Stored data entries:
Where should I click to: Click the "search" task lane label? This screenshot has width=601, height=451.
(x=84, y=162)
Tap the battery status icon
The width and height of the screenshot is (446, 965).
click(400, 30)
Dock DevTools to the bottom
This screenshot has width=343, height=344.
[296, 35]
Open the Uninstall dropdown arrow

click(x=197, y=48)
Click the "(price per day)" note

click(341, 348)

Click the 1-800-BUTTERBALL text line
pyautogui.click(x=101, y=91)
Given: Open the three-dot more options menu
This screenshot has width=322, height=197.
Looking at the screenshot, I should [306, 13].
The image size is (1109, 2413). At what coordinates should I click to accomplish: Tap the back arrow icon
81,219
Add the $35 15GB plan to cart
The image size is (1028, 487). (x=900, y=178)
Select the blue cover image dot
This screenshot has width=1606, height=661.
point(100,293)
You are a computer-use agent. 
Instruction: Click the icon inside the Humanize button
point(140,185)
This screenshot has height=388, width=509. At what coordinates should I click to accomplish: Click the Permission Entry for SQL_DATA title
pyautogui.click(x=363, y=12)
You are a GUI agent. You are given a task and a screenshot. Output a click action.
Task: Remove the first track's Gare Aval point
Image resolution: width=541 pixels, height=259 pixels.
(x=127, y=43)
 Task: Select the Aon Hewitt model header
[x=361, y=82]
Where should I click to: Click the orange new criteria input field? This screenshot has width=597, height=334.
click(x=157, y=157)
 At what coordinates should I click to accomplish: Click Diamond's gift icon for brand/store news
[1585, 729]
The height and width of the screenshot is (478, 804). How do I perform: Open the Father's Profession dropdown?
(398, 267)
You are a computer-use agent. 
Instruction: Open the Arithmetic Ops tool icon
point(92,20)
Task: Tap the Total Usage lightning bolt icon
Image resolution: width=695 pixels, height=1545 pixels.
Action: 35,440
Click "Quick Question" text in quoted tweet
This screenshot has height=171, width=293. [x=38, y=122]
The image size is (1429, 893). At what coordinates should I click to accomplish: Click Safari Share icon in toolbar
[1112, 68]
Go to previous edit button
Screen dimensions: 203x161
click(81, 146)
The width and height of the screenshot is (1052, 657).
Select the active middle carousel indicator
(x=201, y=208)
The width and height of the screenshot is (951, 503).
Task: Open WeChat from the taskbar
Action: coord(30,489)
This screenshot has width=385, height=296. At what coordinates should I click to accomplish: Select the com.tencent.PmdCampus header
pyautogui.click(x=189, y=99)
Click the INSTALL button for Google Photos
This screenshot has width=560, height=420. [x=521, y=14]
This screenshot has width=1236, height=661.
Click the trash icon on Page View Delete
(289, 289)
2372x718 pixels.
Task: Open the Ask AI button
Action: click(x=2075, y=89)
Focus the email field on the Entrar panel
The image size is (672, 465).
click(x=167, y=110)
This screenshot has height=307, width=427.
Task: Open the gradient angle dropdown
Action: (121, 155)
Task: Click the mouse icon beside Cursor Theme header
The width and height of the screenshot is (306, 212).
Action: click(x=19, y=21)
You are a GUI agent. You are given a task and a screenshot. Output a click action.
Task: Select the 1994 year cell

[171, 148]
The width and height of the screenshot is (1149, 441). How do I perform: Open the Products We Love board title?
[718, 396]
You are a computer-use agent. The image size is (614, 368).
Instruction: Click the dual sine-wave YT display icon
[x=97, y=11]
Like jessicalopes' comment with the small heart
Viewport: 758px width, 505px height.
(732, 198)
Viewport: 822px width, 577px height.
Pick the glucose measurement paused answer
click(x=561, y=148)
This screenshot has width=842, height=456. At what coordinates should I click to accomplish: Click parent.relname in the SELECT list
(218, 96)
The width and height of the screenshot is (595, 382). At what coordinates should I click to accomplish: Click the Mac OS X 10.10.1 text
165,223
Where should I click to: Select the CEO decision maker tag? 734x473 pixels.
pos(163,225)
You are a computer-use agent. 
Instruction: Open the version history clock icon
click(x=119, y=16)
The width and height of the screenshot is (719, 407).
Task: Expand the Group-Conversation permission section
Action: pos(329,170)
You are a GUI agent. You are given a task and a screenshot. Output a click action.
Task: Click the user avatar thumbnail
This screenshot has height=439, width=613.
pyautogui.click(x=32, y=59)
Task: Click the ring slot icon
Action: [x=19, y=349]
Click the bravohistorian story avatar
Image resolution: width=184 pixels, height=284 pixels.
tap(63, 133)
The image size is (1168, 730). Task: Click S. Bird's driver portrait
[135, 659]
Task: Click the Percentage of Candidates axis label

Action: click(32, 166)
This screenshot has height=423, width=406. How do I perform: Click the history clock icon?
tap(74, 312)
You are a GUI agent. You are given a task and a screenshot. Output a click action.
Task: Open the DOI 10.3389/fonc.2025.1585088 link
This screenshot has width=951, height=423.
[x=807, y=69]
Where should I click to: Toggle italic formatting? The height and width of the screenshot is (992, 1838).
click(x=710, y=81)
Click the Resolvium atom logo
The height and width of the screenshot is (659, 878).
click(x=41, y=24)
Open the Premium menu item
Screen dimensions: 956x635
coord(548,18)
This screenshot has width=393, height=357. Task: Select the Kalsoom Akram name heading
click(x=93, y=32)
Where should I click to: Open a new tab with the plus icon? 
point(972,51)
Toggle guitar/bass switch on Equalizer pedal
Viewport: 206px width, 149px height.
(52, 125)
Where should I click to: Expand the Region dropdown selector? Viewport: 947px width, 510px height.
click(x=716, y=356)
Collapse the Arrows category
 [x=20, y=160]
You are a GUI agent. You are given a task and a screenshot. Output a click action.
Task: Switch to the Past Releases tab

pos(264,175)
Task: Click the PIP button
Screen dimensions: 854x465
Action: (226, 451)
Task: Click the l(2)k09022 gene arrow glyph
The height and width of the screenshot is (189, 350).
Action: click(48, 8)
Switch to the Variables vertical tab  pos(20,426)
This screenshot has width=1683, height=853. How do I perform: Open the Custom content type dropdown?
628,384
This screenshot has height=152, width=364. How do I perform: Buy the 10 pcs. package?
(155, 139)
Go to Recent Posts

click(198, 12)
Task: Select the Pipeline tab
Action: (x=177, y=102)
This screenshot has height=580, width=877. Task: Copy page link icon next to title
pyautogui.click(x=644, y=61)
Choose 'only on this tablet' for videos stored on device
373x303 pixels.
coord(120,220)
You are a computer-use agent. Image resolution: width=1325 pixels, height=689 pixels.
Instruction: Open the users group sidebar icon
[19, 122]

Aim of the task: A verbatim output of all the data above is needed.

Response to the task:
Where should I click to: Click the "search" task lane label? This screenshot has width=601, height=451.
(x=84, y=162)
Tap the battery status icon
The width and height of the screenshot is (446, 965).
click(400, 30)
Dock DevTools to the bottom
This screenshot has width=343, height=344.
[296, 35]
Open the Uninstall dropdown arrow

click(x=197, y=48)
Click the "(price per day)" note

click(341, 348)

Click the 1-800-BUTTERBALL text line
pyautogui.click(x=101, y=91)
Given: Open the three-dot more options menu
This screenshot has width=322, height=197.
Looking at the screenshot, I should [306, 13].
The image size is (1109, 2413). At what coordinates should I click to accomplish: Tap the back arrow icon
81,219
Add the $35 15GB plan to cart
The image size is (1028, 487). (x=900, y=178)
Select the blue cover image dot
This screenshot has width=1606, height=661.
point(100,293)
You are a computer-use agent. 
Instruction: Click the icon inside the Humanize button
point(140,185)
This screenshot has height=388, width=509. At what coordinates should I click to accomplish: Click the Permission Entry for SQL_DATA title
pyautogui.click(x=363, y=12)
You are a GUI agent. You are given a task and a screenshot. Output a click action.
Task: Remove the first track's Gare Aval point
Image resolution: width=541 pixels, height=259 pixels.
(x=127, y=43)
 Task: Select the Aon Hewitt model header
[x=361, y=82]
Where should I click to: Click the orange new criteria input field? This screenshot has width=597, height=334.
click(x=157, y=157)
 At what coordinates should I click to accomplish: Click Diamond's gift icon for brand/store news
[1585, 729]
The height and width of the screenshot is (478, 804). How do I perform: Open the Father's Profession dropdown?
(398, 267)
You are a computer-use agent. 
Instruction: Open the Arithmetic Ops tool icon
point(92,20)
Task: Tap the Total Usage lightning bolt icon
Image resolution: width=695 pixels, height=1545 pixels.
Action: 35,440
Click "Quick Question" text in quoted tweet
This screenshot has height=171, width=293. [x=38, y=122]
The image size is (1429, 893). At what coordinates should I click to accomplish: Click Safari Share icon in toolbar
[1112, 68]
Go to previous edit button
Screen dimensions: 203x161
click(81, 146)
The width and height of the screenshot is (1052, 657).
Select the active middle carousel indicator
(x=201, y=208)
The width and height of the screenshot is (951, 503).
Task: Open WeChat from the taskbar
Action: coord(30,489)
This screenshot has width=385, height=296. At what coordinates should I click to accomplish: Select the com.tencent.PmdCampus header
pyautogui.click(x=189, y=99)
Click the INSTALL button for Google Photos
This screenshot has width=560, height=420. [x=521, y=14]
This screenshot has width=1236, height=661.
Click the trash icon on Page View Delete
(289, 289)
2372x718 pixels.
Task: Open the Ask AI button
Action: click(x=2075, y=89)
Focus the email field on the Entrar panel
The image size is (672, 465).
click(x=167, y=110)
This screenshot has height=307, width=427.
Task: Open the gradient angle dropdown
Action: (121, 155)
Task: Click the mouse icon beside Cursor Theme header
The width and height of the screenshot is (306, 212).
Action: click(x=19, y=21)
You are a GUI agent. You are given a task and a screenshot. Output a click action.
Task: Select the 1994 year cell

[171, 148]
The width and height of the screenshot is (1149, 441). How do I perform: Open the Products We Love board title?
[718, 396]
You are a computer-use agent. The image size is (614, 368).
Instruction: Click the dual sine-wave YT display icon
[x=97, y=11]
Like jessicalopes' comment with the small heart
Viewport: 758px width, 505px height.
(732, 198)
Viewport: 822px width, 577px height.
Pick the glucose measurement paused answer
click(x=561, y=148)
This screenshot has width=842, height=456. At what coordinates should I click to accomplish: Click parent.relname in the SELECT list
(218, 96)
The width and height of the screenshot is (595, 382). At what coordinates should I click to accomplish: Click the Mac OS X 10.10.1 text
165,223
Where should I click to: Select the CEO decision maker tag? 734x473 pixels.
pos(163,225)
You are a computer-use agent. 
Instruction: Open the version history clock icon
click(x=119, y=16)
The width and height of the screenshot is (719, 407).
Task: Expand the Group-Conversation permission section
Action: pos(329,170)
You are a GUI agent. You are given a task and a screenshot. Output a click action.
Task: Click the user avatar thumbnail
This screenshot has height=439, width=613.
pyautogui.click(x=32, y=59)
Task: Click the ring slot icon
Action: [x=19, y=349]
Click the bravohistorian story avatar
Image resolution: width=184 pixels, height=284 pixels.
tap(63, 133)
The image size is (1168, 730). Task: Click S. Bird's driver portrait
[135, 659]
Task: Click the Percentage of Candidates axis label

Action: click(32, 166)
This screenshot has height=423, width=406. How do I perform: Click the history clock icon?
tap(74, 312)
You are a GUI agent. You are given a task and a screenshot. Output a click action.
Task: Open the DOI 10.3389/fonc.2025.1585088 link
This screenshot has width=951, height=423.
[x=807, y=69]
Where should I click to: Toggle italic formatting? The height and width of the screenshot is (992, 1838).
click(x=710, y=81)
Click the Resolvium atom logo
The height and width of the screenshot is (659, 878).
click(x=41, y=24)
Open the Premium menu item
Screen dimensions: 956x635
coord(548,18)
This screenshot has width=393, height=357. Task: Select the Kalsoom Akram name heading
click(x=93, y=32)
Where should I click to: Open a new tab with the plus icon? 
point(972,51)
Toggle guitar/bass switch on Equalizer pedal
Viewport: 206px width, 149px height.
(52, 125)
Where should I click to: Expand the Region dropdown selector? Viewport: 947px width, 510px height.
click(x=716, y=356)
Collapse the Arrows category
 [x=20, y=160]
You are a GUI agent. You are given a task and a screenshot. Output a click action.
Task: Switch to the Past Releases tab

pos(264,175)
Task: Click the PIP button
Screen dimensions: 854x465
Action: (226, 451)
Task: Click the l(2)k09022 gene arrow glyph
The height and width of the screenshot is (189, 350).
Action: click(48, 8)
Switch to the Variables vertical tab  pos(20,426)
This screenshot has width=1683, height=853. How do I perform: Open the Custom content type dropdown?
628,384
This screenshot has height=152, width=364. How do I perform: Buy the 10 pcs. package?
(155, 139)
Go to Recent Posts

click(198, 12)
Task: Select the Pipeline tab
Action: (x=177, y=102)
This screenshot has height=580, width=877. Task: Copy page link icon next to title
pyautogui.click(x=644, y=61)
Choose 'only on this tablet' for videos stored on device
373x303 pixels.
coord(120,220)
You are a computer-use agent. Image resolution: width=1325 pixels, height=689 pixels.
Instruction: Open the users group sidebar icon
[19, 122]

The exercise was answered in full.